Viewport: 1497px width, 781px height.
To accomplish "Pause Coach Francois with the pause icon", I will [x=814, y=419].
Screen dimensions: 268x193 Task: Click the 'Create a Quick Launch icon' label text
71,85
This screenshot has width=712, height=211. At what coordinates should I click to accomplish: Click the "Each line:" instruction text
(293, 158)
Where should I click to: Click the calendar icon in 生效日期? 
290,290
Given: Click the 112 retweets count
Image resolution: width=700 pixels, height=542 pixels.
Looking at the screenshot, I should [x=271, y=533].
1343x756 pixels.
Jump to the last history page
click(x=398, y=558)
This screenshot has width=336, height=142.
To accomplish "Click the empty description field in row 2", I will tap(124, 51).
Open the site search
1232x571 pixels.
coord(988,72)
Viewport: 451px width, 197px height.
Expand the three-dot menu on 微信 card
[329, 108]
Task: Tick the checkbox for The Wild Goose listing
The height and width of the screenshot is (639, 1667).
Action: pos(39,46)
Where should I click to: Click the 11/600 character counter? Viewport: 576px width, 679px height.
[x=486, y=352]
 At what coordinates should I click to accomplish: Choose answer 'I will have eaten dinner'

========

» WRITTEN REQUEST
Rewrite the material starting at the line containing "Where should I click to: Click the 11/600" and ending at the end of the material, replacing "character counter" with "word counter" and leaving everything else unchanged.

» WRITTEN RESPONSE
Where should I click to: Click the 11/600 word counter? Viewport: 576px width, 679px height.
[x=486, y=352]
 At what coordinates should I click to accomplish: Choose answer 'I will have eaten dinner'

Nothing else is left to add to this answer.